But what does your output even mean? Take:

>>> carMove([-1,1,2,3,-1,4,5,6,-1], [-1,2,3,1,-1,5,6,4,-1])
[set([0, 8]), set([1, 2, 3]), set([8, 4]), set([5, 6, 7])]

What does this mean? Do I have to move the cars ten times? Do I need to notice that the set([0, 8]) is two empty car slots? Why does the cycle 1, 2, 3 not have any empty car slots? The output is unintuitive.
Instead, using the same idea of moving cycles you can make intuitive output. By actually moving the cars.

Take the following:

>>> car_move([-1,1,2,3,-1,4,5,6,-1], [-1,2,3,1,-1,5,6,4,-1])
1, 1 -> 8
2, 2 -> 1
3, 3 -> 2
1, 8 -> 3
4, 5 -> 8
5, 6 -> 5
6, 7 -> 6
4, 8 -> 7
8

Sure it prints the moves, rather than returning them. But it's much simpler to understand. Car1 moves from the first index to the eighth one. Car2 second index to first. And there is a total of eight moves.

To make this you can:

  1. Remove move_chain and flags, as we'll use other things. This should get you something like:

    def car_move(input, output):
        position = dict()
        for i, pos in enumerate(output):
            position[pos] = i
        for i in range(len(input)):
            if i in ...:
                continue
            new_pos = i
            while new_pos not in ...:
                new_pos = position[input[new_pos]]
        print result
    
  2. Fix the conditions:

    • If the input and output value are the same, we'll skip that position.
    • While the input and output of the index are not the same.
  3. Add a previous index and a current index to the while loop.
  4. Add a swap function and call it in the while loop.

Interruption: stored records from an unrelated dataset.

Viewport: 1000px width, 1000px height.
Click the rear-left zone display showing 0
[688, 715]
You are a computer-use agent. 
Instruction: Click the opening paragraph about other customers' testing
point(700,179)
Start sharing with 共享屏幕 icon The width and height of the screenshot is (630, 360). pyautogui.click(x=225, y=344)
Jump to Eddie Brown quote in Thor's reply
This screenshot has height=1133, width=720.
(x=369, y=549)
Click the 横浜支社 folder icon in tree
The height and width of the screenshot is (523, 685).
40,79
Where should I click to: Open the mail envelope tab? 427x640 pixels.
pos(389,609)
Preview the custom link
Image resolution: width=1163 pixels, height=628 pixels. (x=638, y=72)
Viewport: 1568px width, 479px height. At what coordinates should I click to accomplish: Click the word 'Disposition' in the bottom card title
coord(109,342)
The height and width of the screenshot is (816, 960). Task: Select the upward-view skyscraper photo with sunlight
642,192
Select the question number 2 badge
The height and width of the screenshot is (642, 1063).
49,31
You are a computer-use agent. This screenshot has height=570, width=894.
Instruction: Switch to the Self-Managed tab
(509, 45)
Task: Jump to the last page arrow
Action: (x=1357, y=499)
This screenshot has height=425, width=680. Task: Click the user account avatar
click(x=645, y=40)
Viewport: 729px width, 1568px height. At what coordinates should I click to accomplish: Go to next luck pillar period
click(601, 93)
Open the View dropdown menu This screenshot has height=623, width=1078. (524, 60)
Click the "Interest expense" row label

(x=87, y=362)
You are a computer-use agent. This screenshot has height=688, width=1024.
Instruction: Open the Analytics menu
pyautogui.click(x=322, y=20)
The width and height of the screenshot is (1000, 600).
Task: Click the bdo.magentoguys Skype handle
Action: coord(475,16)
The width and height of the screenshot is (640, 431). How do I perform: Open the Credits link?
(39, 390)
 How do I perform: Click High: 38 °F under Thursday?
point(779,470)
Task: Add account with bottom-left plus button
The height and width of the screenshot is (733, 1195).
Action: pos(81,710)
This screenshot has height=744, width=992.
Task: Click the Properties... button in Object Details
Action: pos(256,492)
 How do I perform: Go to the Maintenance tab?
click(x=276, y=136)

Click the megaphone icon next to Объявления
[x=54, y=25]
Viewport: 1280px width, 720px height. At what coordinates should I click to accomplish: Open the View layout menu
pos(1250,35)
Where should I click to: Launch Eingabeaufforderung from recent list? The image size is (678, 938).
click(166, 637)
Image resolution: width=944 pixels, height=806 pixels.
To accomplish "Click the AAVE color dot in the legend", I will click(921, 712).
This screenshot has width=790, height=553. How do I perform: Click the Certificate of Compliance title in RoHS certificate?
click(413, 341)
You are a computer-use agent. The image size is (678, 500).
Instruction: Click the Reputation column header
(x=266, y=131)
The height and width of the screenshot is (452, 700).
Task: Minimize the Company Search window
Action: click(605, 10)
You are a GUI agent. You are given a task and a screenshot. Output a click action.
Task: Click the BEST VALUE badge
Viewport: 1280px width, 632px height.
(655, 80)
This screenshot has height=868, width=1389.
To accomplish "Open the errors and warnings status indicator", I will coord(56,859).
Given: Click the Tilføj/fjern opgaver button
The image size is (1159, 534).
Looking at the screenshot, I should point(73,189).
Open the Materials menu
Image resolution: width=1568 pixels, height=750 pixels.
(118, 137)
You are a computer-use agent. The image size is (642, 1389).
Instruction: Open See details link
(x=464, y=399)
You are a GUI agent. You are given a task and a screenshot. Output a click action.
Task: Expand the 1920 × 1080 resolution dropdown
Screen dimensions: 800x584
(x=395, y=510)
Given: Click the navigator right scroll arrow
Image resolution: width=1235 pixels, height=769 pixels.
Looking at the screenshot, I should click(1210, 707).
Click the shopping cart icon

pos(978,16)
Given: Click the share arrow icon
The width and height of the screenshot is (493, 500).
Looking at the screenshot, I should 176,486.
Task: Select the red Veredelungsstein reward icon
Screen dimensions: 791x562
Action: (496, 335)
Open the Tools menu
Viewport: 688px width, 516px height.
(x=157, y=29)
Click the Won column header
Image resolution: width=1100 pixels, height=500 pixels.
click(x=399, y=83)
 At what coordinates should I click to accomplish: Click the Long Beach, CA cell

    This function will swap the inputs, update the positions and print the swap.

  5. We'll add a check to see if i's value is empty, if not swap it with an empty one. Otherwise we may be swapping cars, not moving them to empty spaces.

And so should get you:

def car_move(input, output, empty=0):
    swaps = 0
    def swap(a, b):
        nonlocal swaps
        swaps += 1
        input[a], input[b] = input[b], input[a]
        position[input[a]] = a
        position[input[b]] = b
        #print(input)
        print('{0}, {1} -> {2}'.format(input[b], a, b))
    position = {
        pos: index
        for index, pos in enumerate(input)
    }
    for start in range(len(input)):
        if input[start] == output[start]:
            continue
        if input[start] != empty:
            swap(start, position[empty])
        index = start
        while output[index] != input[index]:
            prev_index = index
            index = position[output[prev_index]]
            swap(index, prev_index)
    return swaps

This is better as it finds the swaps, and adds a blank swap if needed. It can also be changed quite easily to return an array of swaps, rather than print swaps and output the amount. The biggest down side to my code is it requires nonlocal, a Python 3 only keyword, to increase the amount of swaps in the swap function. But if you change it to output the actual swaps, then this is not needed. As you can mutate a list in another scope. And would work in both Python 2 and Python 3.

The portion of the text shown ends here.